Based on many of the comments I've read from Presbyterians, it seems that the consensus is that they are OK insofar as they go, but are viewed as a "lowest-common-denominator" type document as far as Reformed theology goes. Am I correct on that as representing the typical Presbyterian view? 

For example in this thread, Bob Vigneault states:



> "The Aglican church did not come out of the reformation. It is basically a popeless RCC that was born out of Henry VIII's illegal divorce of his first wife. Their 39 articles of confession do contain some elements of Calvinism but is really just one large compromise of anything goes doctrines."



So now as a former Baptist that has spent some time in the world of micro-Presbyterianism, what would be a good starting point for learning more about the 39 Articles, the Reformed Episcopal Church, and how they compare and contrast to the WCF and the Reformed Presbyterian denominations? Suggestions on books, essays, etc. would be appreciated as well as tips from the more learned here. 

I ain't stupid, just ignorant.


----------



## WrittenFromUtopia (Sep 28, 2006)

In fairness, both the Westminster Standards and continental Reformed confessions are "ecumenical" documents, albeit within the "Reformed Tradition."


----------



## VirginiaHuguenot (Sep 28, 2006)

I don't have time for a full treatment of this at the moment (I'll try to come back to it if it will be helfpul when I have a bit more time) but there are a few things worth keeping in mind.

The 39 Articles represent a creed that is Reformed in soteriology, but Erastian/Episcopal in church-state matters and it follows the normative principle of worship. The Westminster Confession is Reformed in soteriology, Presbyterian and theocratic (Establishment Principle) in church/state government, and it follows the regulative principle of worship. 

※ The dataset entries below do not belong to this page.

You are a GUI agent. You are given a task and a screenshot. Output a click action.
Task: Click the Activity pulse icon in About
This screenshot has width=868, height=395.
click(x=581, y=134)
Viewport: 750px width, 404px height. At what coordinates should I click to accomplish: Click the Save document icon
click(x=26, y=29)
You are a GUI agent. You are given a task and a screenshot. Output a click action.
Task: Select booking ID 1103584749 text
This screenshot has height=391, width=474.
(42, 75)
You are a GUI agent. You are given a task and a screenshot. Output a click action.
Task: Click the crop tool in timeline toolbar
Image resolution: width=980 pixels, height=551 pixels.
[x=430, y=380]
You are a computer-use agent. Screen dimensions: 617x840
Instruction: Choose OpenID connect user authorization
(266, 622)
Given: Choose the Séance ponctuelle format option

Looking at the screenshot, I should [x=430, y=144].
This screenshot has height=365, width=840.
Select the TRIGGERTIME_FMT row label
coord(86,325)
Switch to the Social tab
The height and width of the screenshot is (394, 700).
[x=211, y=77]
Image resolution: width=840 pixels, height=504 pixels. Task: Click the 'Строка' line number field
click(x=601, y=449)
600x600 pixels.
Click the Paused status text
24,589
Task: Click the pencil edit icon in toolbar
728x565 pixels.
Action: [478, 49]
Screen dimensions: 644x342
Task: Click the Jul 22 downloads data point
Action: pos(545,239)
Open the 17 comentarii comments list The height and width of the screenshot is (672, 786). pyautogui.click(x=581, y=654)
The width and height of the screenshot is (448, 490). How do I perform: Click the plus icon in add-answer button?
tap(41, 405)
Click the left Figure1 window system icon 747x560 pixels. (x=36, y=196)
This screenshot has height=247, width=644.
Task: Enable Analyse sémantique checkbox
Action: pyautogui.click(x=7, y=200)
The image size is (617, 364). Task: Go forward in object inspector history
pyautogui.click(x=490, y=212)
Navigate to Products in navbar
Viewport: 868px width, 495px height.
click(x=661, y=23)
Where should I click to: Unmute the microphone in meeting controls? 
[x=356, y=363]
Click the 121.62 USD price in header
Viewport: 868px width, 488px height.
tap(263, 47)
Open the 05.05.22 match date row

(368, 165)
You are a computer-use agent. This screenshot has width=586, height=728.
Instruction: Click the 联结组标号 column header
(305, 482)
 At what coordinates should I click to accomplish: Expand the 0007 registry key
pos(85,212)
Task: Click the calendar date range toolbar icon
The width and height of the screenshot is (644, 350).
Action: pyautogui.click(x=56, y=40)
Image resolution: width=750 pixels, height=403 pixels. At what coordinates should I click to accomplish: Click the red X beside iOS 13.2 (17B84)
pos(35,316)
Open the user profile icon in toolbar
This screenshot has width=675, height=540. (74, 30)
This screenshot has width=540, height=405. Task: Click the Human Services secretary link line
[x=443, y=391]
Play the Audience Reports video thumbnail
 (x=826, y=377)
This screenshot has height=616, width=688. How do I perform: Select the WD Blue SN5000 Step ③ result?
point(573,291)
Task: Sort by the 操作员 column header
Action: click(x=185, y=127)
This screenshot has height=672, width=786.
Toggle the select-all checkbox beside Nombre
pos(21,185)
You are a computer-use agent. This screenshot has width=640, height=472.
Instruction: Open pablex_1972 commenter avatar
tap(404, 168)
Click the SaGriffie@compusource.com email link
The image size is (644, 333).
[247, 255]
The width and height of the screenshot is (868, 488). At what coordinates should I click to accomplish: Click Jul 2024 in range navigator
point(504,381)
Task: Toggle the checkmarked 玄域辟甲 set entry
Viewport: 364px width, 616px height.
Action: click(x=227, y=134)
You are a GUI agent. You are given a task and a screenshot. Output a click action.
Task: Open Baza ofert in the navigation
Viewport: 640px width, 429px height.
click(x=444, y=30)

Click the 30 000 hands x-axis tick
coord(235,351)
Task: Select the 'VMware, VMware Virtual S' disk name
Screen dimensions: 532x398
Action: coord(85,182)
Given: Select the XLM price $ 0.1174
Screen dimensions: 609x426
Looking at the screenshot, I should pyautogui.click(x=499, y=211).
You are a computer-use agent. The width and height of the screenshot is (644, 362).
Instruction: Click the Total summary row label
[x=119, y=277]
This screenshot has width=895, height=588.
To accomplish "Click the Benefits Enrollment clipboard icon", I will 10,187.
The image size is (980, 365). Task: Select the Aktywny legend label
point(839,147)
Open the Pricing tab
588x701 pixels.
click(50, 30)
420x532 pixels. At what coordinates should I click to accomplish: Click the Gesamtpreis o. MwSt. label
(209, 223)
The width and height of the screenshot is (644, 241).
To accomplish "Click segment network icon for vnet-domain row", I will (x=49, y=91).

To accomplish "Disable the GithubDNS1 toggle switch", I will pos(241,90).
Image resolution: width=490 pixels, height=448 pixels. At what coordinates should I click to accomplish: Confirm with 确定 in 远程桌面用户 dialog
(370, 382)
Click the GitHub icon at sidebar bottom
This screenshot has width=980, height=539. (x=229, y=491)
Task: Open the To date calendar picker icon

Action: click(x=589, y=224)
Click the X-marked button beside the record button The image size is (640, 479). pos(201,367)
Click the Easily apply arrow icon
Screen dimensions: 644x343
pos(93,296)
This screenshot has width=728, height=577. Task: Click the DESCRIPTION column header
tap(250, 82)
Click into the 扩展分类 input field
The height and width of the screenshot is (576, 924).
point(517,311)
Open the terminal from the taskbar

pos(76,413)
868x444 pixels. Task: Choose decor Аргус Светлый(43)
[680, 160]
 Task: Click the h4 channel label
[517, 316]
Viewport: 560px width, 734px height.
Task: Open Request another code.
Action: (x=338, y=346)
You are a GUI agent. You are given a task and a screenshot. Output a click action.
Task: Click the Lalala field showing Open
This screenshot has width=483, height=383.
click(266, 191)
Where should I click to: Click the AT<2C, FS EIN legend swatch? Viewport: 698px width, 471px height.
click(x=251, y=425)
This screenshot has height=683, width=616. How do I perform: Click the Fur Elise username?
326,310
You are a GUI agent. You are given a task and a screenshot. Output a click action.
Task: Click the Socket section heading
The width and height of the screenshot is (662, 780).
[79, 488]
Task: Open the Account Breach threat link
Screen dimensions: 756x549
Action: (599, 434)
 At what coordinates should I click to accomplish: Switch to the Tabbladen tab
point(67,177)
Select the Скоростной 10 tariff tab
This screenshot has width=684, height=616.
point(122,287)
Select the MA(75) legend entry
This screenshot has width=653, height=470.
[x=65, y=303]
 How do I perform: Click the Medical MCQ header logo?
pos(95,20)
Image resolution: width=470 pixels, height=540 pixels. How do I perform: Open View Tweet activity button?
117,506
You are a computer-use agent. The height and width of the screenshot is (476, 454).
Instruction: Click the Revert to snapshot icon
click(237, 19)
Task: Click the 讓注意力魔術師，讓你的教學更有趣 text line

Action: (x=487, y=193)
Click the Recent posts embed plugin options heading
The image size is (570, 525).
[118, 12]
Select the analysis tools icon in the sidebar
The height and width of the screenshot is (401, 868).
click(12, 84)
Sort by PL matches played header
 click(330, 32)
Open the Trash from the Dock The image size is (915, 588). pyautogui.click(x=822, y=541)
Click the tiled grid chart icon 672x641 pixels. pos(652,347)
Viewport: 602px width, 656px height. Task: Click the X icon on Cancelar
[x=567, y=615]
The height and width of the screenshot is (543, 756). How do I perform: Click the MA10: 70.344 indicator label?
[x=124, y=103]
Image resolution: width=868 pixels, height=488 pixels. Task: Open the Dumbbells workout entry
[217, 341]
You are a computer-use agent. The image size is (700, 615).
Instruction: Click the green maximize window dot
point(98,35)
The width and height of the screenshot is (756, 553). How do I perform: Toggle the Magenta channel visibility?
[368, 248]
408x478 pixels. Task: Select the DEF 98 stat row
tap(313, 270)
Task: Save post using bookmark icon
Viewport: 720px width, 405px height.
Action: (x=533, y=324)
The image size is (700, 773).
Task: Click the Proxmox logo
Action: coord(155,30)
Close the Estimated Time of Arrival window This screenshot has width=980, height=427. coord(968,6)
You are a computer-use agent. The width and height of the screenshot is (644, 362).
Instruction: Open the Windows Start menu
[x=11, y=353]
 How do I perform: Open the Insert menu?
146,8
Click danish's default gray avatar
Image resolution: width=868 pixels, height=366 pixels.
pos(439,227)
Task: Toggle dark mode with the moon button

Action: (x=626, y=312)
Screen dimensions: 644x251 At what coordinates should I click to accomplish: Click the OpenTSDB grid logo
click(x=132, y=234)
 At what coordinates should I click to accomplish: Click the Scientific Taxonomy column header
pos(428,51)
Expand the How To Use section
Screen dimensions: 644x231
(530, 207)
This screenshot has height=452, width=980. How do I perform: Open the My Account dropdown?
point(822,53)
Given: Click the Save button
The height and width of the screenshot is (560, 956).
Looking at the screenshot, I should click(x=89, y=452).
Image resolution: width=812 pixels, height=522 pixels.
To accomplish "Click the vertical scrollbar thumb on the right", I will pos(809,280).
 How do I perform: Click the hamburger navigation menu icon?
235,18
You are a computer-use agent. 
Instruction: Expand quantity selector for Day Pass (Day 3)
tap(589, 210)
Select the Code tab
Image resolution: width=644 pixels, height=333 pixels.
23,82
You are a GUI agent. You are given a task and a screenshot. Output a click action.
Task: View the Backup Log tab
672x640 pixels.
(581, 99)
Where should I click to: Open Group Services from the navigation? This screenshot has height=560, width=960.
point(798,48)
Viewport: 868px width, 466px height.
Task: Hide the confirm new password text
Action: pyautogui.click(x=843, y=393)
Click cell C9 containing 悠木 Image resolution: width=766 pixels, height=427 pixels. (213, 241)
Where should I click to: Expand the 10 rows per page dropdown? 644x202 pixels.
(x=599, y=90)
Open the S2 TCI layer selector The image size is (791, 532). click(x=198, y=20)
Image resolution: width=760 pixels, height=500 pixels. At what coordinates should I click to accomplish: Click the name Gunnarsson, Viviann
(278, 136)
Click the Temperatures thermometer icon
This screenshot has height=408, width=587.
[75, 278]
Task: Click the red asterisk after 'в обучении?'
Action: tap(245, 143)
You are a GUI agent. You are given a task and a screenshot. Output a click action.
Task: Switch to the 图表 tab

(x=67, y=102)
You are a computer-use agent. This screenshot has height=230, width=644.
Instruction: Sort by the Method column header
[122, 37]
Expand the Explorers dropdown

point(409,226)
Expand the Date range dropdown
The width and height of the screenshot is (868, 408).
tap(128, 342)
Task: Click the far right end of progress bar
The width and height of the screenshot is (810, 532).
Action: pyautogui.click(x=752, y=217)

Another difference is the fact that the 39 Articles makes a specific affirmation of the Apostles and Nicene Creed, while the WCF specifically omits the same. The Westminster Assembly was highly appreciative of the ecumenical creeds but was focused on affirming doctrine directly from Scripture rather than indirectly through other creeds.

It should be remembered that the WCF was born out of an attempt to revise the 39 Articles. Instead, an entirely new confession was prepared which was greatly influenced by the Irish and Lambeth Articles. 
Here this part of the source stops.